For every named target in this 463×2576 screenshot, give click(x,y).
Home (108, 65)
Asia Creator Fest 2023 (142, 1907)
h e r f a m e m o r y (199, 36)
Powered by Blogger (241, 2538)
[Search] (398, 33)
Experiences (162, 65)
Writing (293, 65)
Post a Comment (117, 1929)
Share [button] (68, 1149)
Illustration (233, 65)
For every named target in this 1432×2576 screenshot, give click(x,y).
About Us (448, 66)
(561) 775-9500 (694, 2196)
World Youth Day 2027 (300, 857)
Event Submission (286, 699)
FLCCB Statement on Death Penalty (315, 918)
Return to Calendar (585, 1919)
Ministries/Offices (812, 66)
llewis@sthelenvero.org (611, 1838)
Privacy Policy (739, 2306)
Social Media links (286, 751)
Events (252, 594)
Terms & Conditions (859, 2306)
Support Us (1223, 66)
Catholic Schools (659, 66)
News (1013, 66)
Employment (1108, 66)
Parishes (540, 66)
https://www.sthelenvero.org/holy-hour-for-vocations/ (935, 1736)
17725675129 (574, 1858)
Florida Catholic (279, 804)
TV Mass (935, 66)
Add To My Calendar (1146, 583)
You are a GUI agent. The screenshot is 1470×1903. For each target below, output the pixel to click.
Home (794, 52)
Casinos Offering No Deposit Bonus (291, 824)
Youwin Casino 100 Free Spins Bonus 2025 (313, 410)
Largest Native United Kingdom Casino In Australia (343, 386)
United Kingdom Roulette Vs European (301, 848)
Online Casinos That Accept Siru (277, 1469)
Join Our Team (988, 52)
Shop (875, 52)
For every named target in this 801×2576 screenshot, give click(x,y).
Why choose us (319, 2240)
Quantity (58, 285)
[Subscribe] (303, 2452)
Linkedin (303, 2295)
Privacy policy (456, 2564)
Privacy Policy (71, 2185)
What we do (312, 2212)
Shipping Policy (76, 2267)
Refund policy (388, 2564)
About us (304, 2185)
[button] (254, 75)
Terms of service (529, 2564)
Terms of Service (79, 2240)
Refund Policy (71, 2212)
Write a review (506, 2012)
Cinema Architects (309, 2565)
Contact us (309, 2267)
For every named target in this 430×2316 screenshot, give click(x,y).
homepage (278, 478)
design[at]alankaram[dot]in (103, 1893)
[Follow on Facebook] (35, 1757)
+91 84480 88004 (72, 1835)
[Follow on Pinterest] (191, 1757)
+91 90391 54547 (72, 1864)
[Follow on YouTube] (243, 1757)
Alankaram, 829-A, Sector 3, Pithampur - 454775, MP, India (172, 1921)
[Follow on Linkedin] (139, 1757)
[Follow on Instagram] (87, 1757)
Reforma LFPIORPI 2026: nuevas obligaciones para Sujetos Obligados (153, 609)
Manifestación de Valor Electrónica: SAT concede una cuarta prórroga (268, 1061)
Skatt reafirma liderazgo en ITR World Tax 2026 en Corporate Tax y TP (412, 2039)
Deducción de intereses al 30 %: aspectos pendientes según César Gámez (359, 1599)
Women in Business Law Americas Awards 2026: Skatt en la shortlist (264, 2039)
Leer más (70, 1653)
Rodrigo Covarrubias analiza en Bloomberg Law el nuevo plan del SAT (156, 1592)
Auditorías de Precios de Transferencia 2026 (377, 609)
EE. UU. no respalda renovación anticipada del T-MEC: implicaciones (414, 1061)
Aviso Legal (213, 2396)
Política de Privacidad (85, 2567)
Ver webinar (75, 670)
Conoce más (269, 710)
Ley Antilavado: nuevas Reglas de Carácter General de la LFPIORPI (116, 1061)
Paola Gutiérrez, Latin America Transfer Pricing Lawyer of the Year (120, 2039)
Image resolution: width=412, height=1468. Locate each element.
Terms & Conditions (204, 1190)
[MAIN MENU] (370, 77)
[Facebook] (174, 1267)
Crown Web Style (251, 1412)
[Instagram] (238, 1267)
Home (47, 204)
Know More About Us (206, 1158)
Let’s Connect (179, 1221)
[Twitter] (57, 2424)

* REQUIRED WORK *
Using the material above, state how many lines include the string "Casinos". Answer with a single number.

* YOUR RESPONSE *
2